#### Directions for this task
Beginning with the line that holds "Screen dimensions: 850x456" and ending with the last line, please repeat the entries exactly and omit the pictures.

[Dataset items]
╔══

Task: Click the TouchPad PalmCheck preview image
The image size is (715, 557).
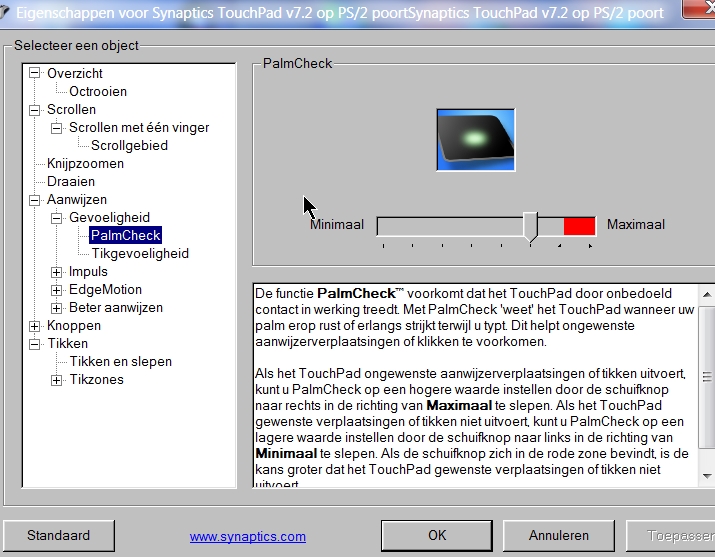Action: click(475, 140)
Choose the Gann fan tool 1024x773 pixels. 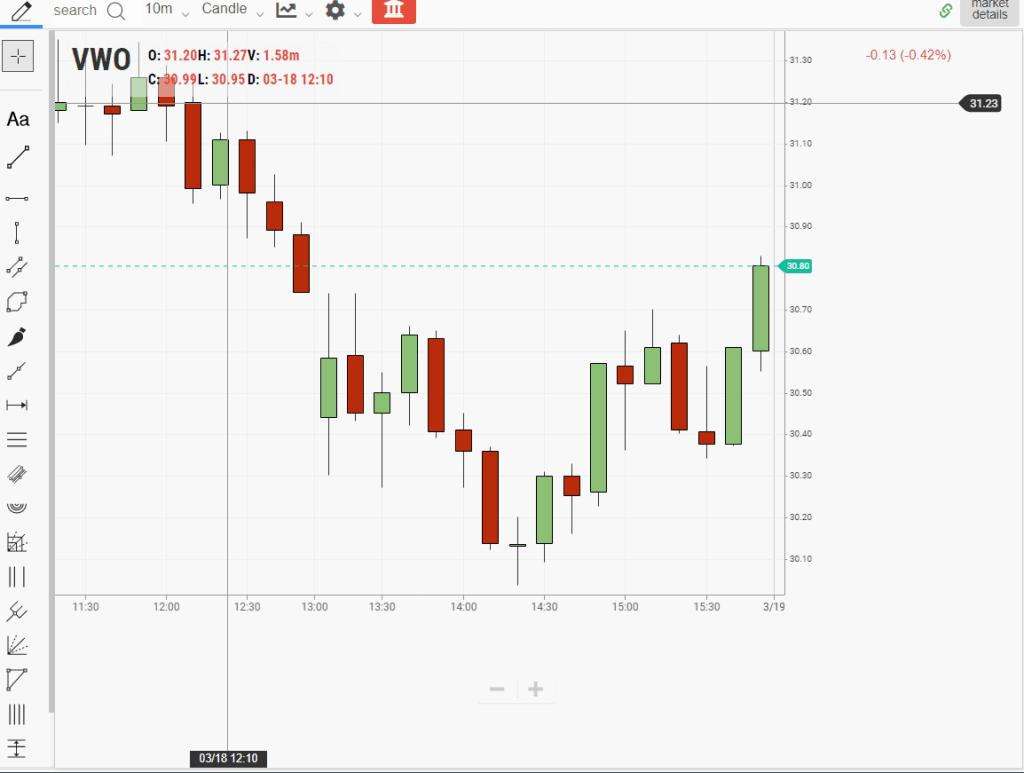(17, 645)
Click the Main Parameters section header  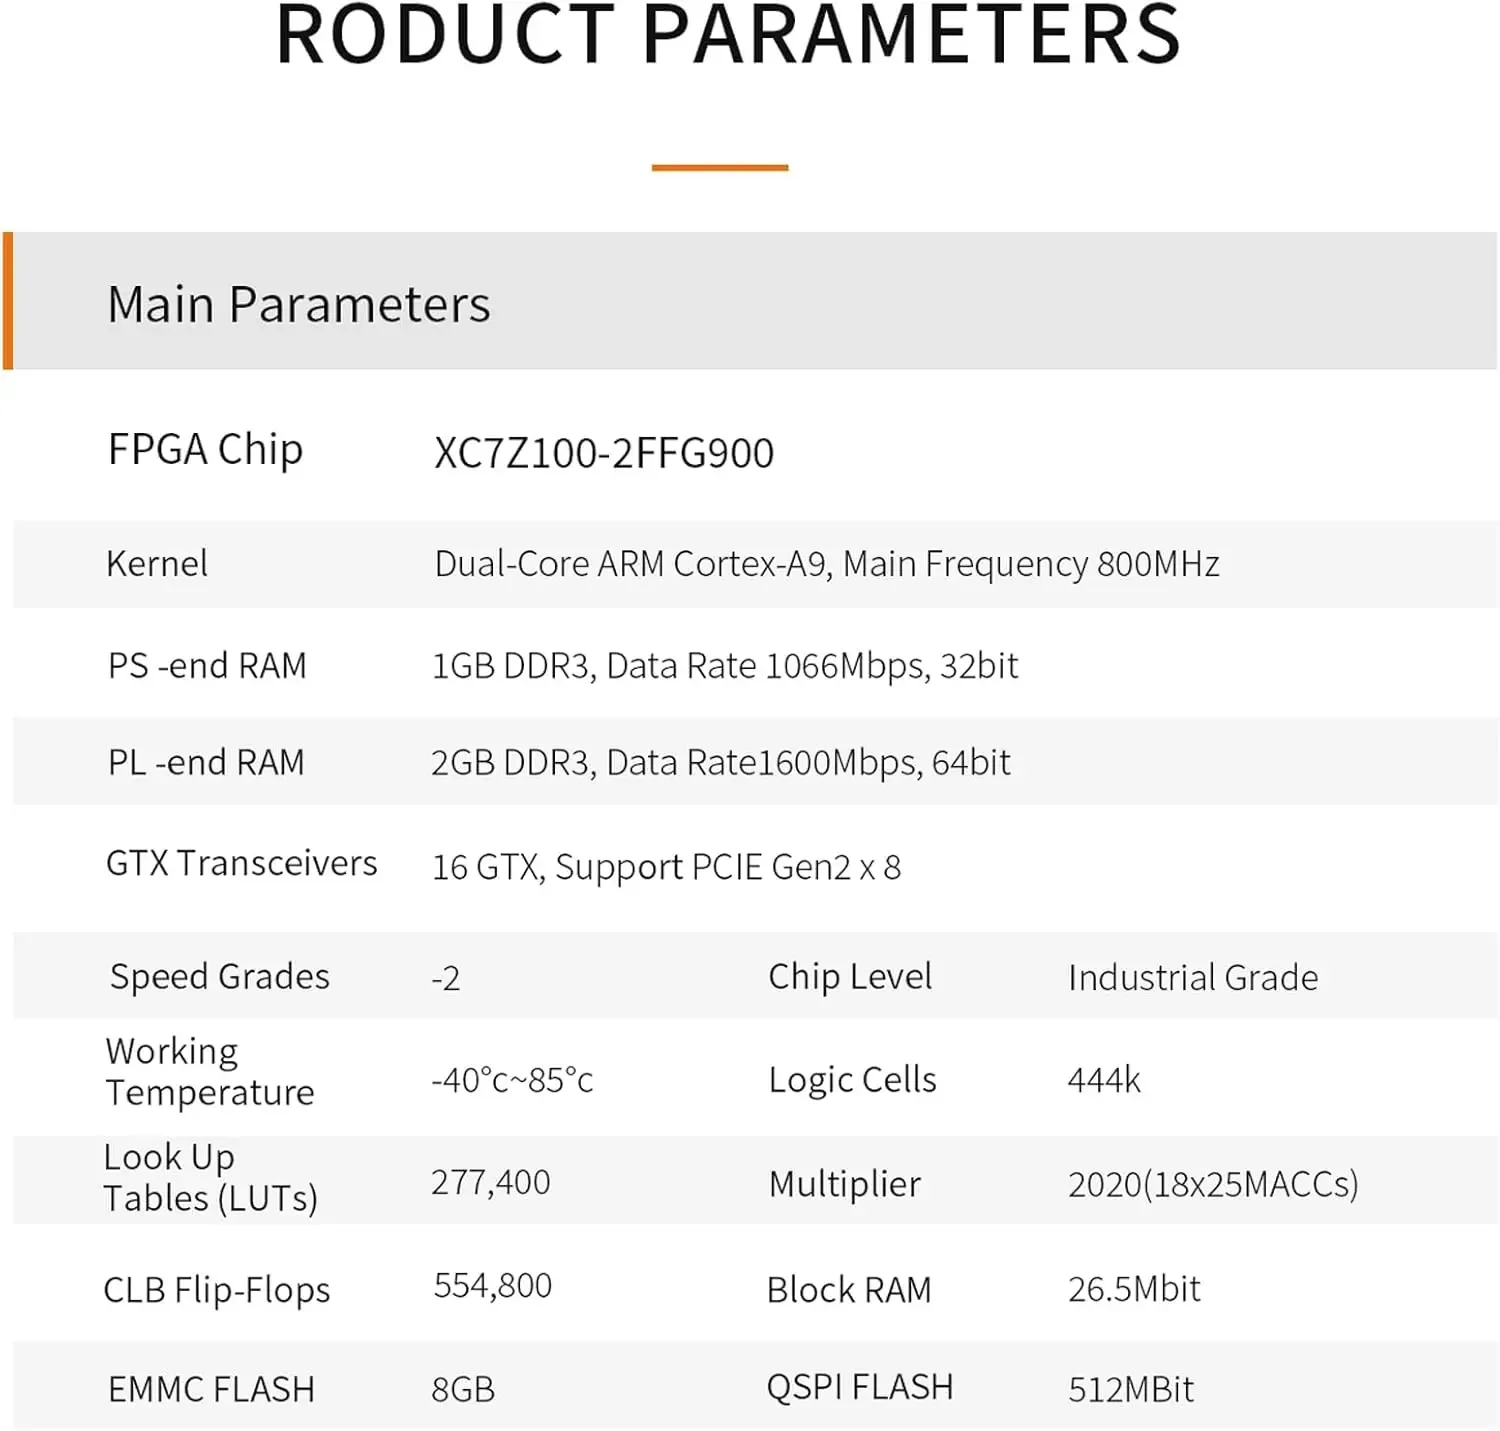298,304
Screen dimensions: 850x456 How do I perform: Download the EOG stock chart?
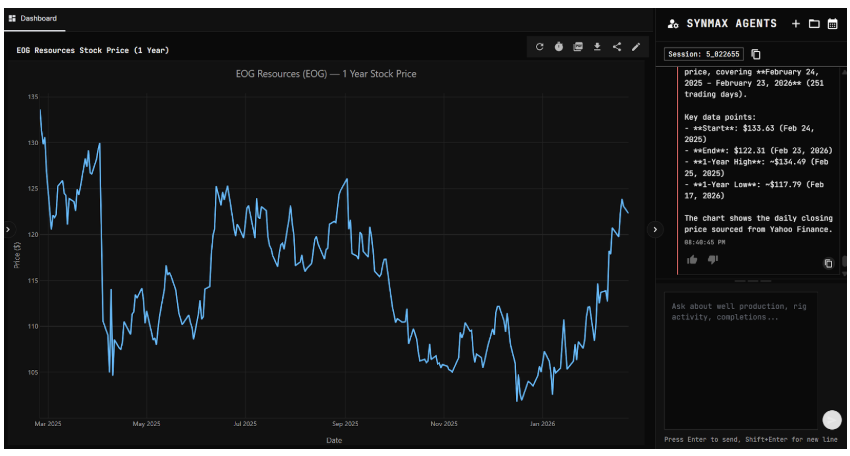pyautogui.click(x=597, y=47)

╚══

#### Answer for this exercise
Screen dimensions: 850x456 How do I perform: Download the EOG stock chart?
pyautogui.click(x=597, y=47)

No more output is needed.